§ Фрагмент текста:
Из этого следует, что человек-никто не может полностью покинуть безличную анонимную форму экзистенции, которая укоренена в членстве в "некоем человеке". В то же время человек как потенциальное бытие не приговорен к одному способу реализации себя, экзистирования. Перед ним отрыты две главные дороги. Он может покорно соглашаться со своим членством в "некоем человеке" до степени растворения в сознании толпы, достигая уверенности за счет личной ответственности и резолютивного само-направления. Это есть "неподлинная" экзистенция. Или он может, в неких пределах по крайней мере, принять личную ответственность за свою судьбу, свободно выбирая свои собственные возможности, и прежде всего свою предназначенность к смерти. Это есть "подлинная" экзистенция.
Однако каким образом эти две дороги открыты человеку? Чтобы понять это, мы должны осознать, что человек в мире является "заброшенным" в мир. Он бытие, которое "заброшено" в мир, конечное и покинутое, из которого он выбирается в реализации своих возможностей и, делая это, интерпретирует мир и формы его частных проектов. И его конечная возможность, которая аннигилирует все остальные, - это смерть. Человек есть бытие, которое трансцендирует самого себя в своем движении к будущему, как бытие, которое "заброшено" в мир и предназначено к смерти. И эффективной тональностью смутного сознания изменчивости, конечности, заброшенности и предназначенности к смерти, темное сознание его фундаментальной ситуации есть "страх". Однако человек может убежать от "страха", растворив себя в "некоем человеке" и своих занятиях. Смерть тогда становится для него тем, что случается с "кем-то". Или он может иметь дерзновение извлечь себя из сознания своей безусловной конечности и свободно представить свою ситуацию как бытие в мире. Сделать это означает выбрать подлинную экзистенцию, живя sub specie mortis, при условии, что человек в то же время берет на себя реализацию возможностей, которые здесь и теперь открыты для него и которые только он может исполнить. Как мы видели, чистая подлинная экзистенция невозможна, поскольку человек всегда сохраняет свое отношение с "неким человеком". Однако она возможна с определенными ограничениями.

§ Постановка задачи:
Продолжите текст о подлинной и неподлинной экзистенции, начав сразу после его последнего предложения.

§ Исходные данные:
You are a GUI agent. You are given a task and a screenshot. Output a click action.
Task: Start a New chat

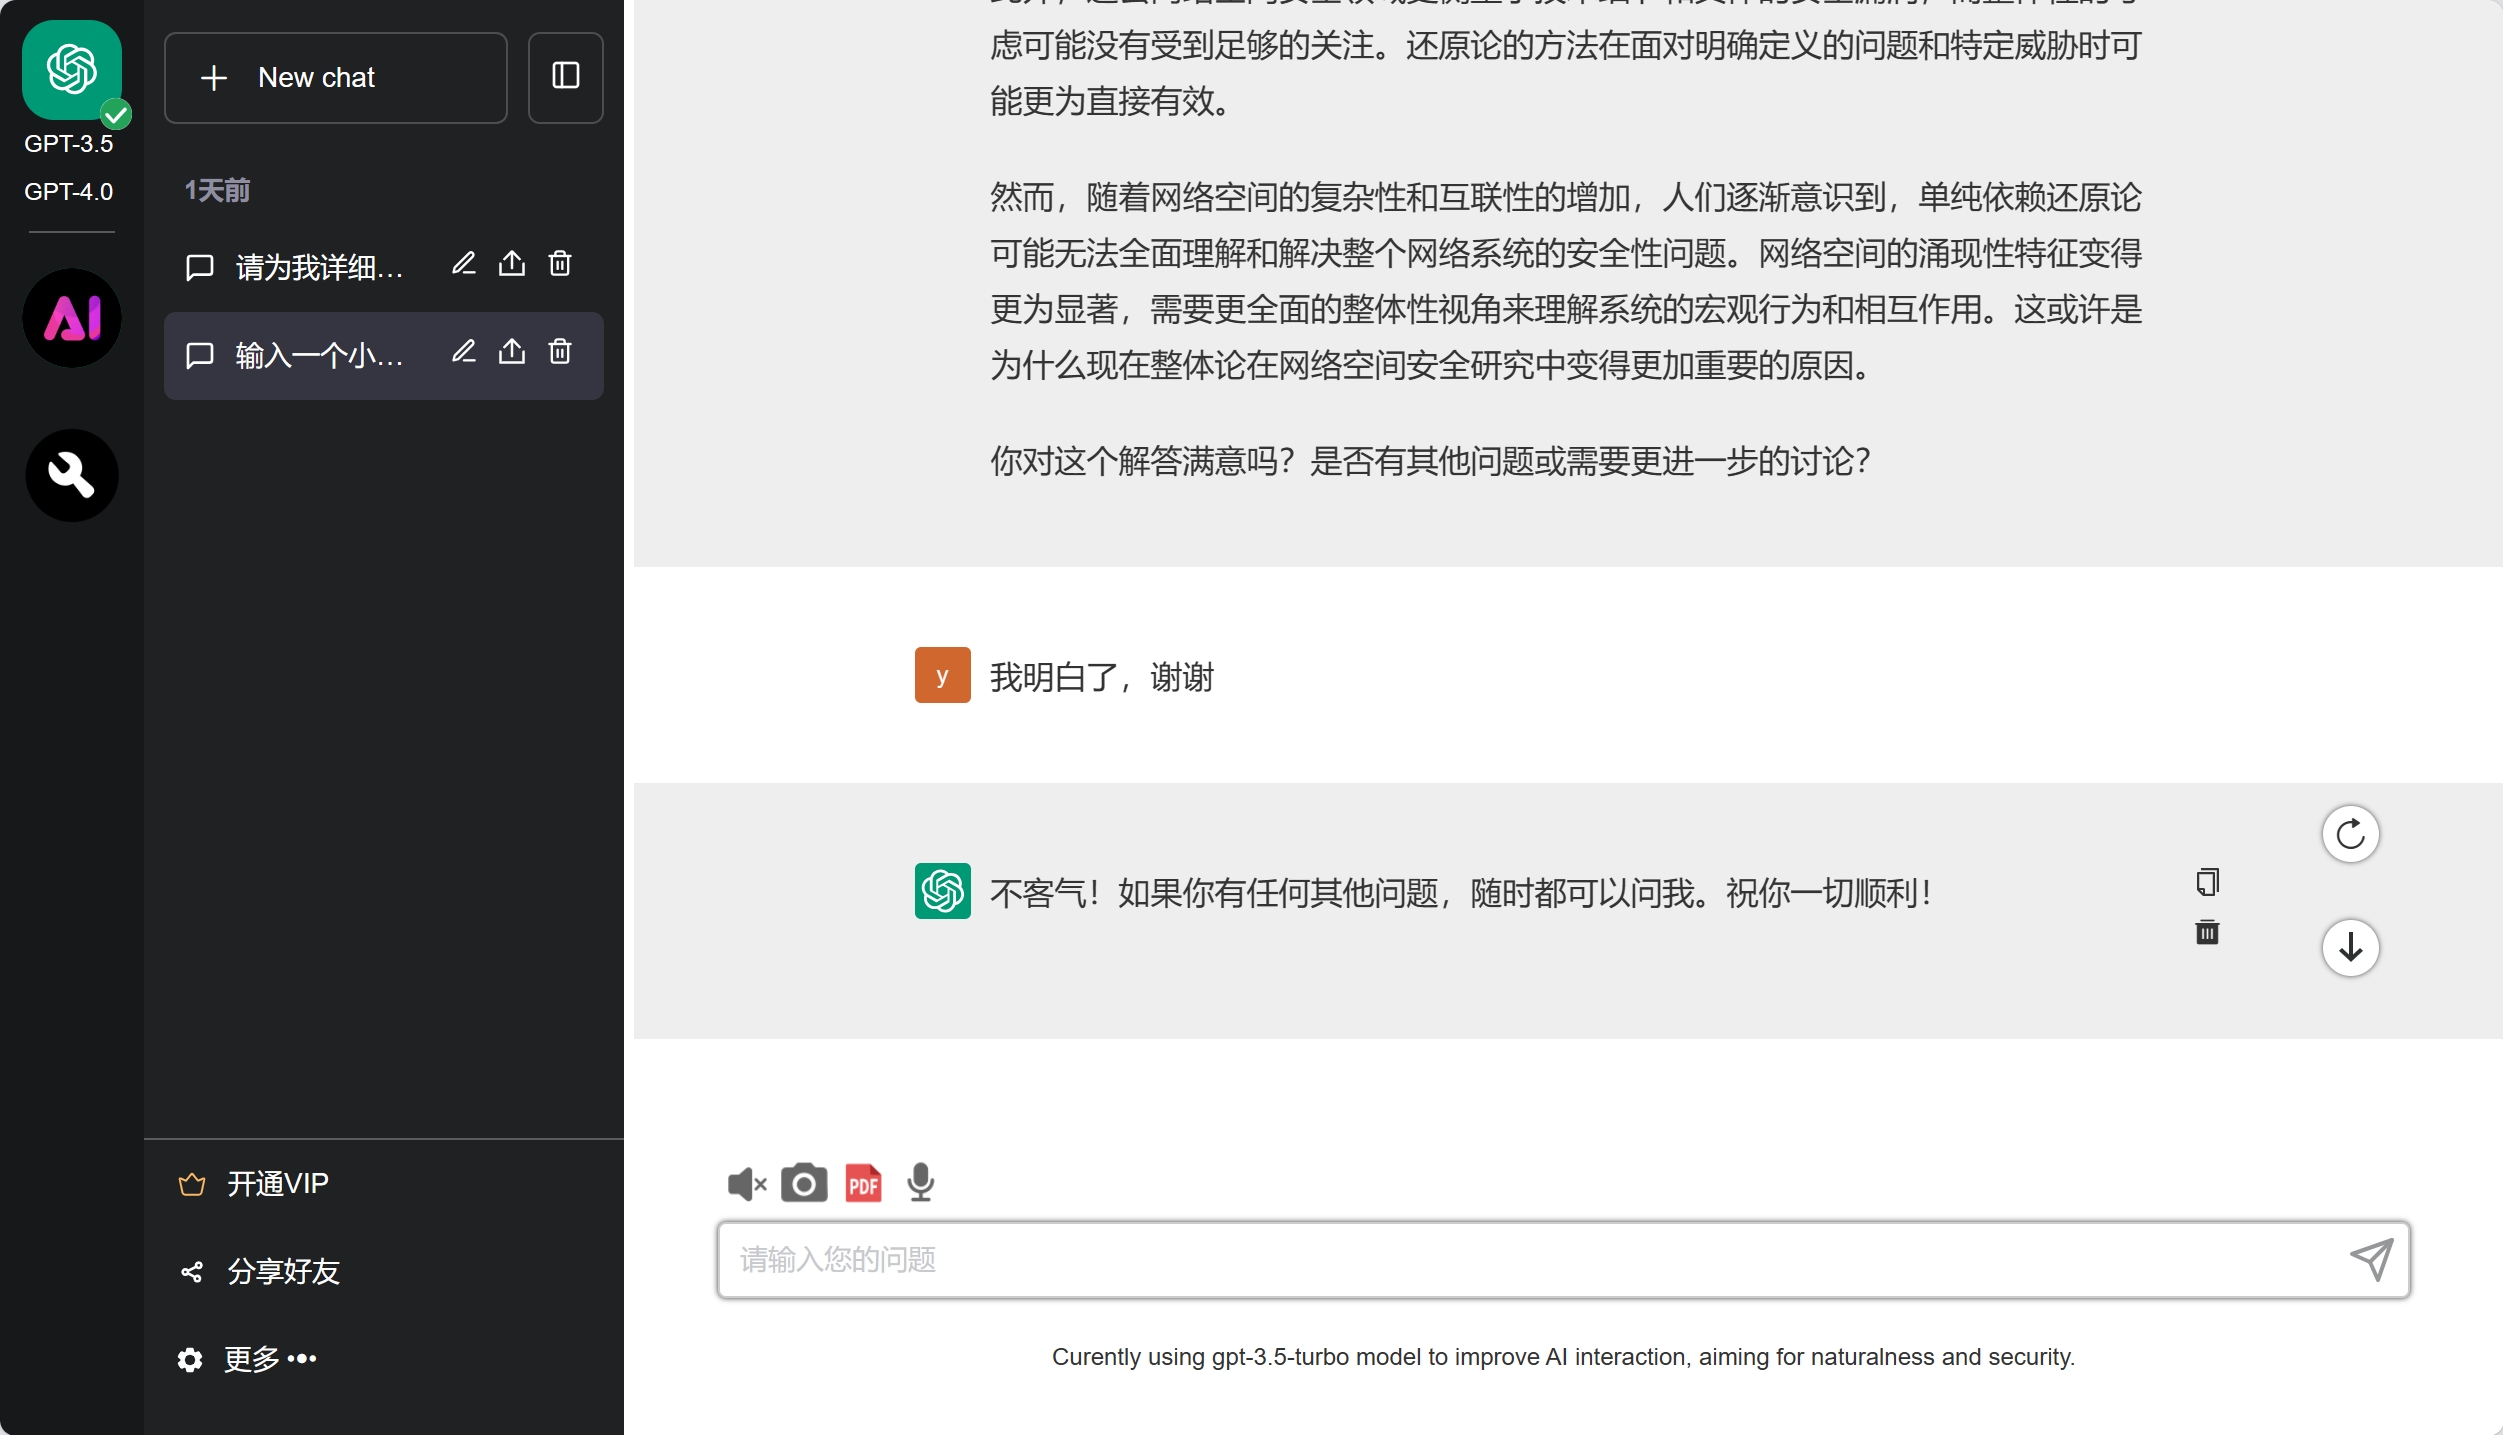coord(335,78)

§ Результат выполнения:
Теперь я должен представить следующую идею. По Хайдеггеру, фундаментальной структурой человека является Забота (Sorge). И это включает три момента, или элемента. Во-первых, человеческий интерес к тому, чем он должен быть. Existenz означает бытие-перед-самим-собой, или само-проектирование. И поскольку человек есть Existenz, мы должны сказать, что будущность характеризует человека. Или скорее человек в своем само-проектировании обосновывает будущность. Во-вторых, человек также обнаруживает себя в мире как "заброшенного". И человеческий интерес к самому себе как "заброшенному" (второй конститутивный момент Заботы) обосновывает прошлое. В-третьих, человеческое бытие-с (вещами мира) и его связанность с отдельными занятиями в мире обосновывает настоящее. Забота, следовательно, имеет три темпоральных момента, первичным из которых является будущее. Из того, что Забота является фундаментальной структурой человека, следует, что человек темпорален по своей структуре. Мое бытие есть побег из ничто в ничто, в котором, как принимающий и стремящийся к моей заброшенности в мир и моим отношениям с миром, я конституирую прошлое и настоящее, когда устремляюсь к будущему.
Итак, если общую проблему Бытия следует рассматривать через анализ бытия человека и если бытие человека открывается как сущностно темпоральное, разве не будут темпоральные формы горизонтом интерпретацни Бытия? Этим вопросом завершается первый том "Бытия и времени". И мы всё еще ждем второго тома. Поэтому понятно, что внимание направлено скорее на хандеггеровский анализ человека, чем на его исследование общей онтологической проблемы Бытия, поскольку последнее утаено от нас.
Те, кто на основании первого тома "Бытия и времени" интерпретировал философию Хайдеггера в атеистическом смысле, не могли быть посрамлены за это. Действительно, он не отрицает многословно существование Бога. Он, похоже, полагает, что вне самого человека и непроницаемого мира вещей есть только Ничто. И тот способ, каким он рассматривает Бытие, наводит на мысль, что для него Бытие обязательно конечно и временно. А если так, то существование вневременного Бытия, превосходящего темпоральный порядок, исключается. Действительно, мы не можем осмысленно поднять проблему Бога.
Однако Хайдеггер энергично протестовал против атеистической интерпретации своей философии. Он сделал это, например, в своем письме о гуманизме. Там говорится, что экзистенциальный анализ человека ни утверждает, ни отрицает Бога. Все же это не есть индифферентизм. Проблема существования Бога не может быть поднята на том уровне мысли, к которому принадлежит экзистенциальный анализ человека, она может быть поднята только в плане "святого". Современный человек настолько растворен в своих мирских занятиях, что он не открыт к плану "святого" и идея Бога, традиционно понимаемая, покинула его сознание. Однако "смерть Бога" в смысле утраты христианской идеей Бога своих позиций в умах людей не означает, что более нет Бога. Хайдеггер говорит нам, что его философия ждет Бога, нового проявления Божественного и что здесь лежит проблема мира. Вопрос о том, формирует ли время горизонт для осмысления Бытия, не означает, что Бытие необходимо временно и конечно.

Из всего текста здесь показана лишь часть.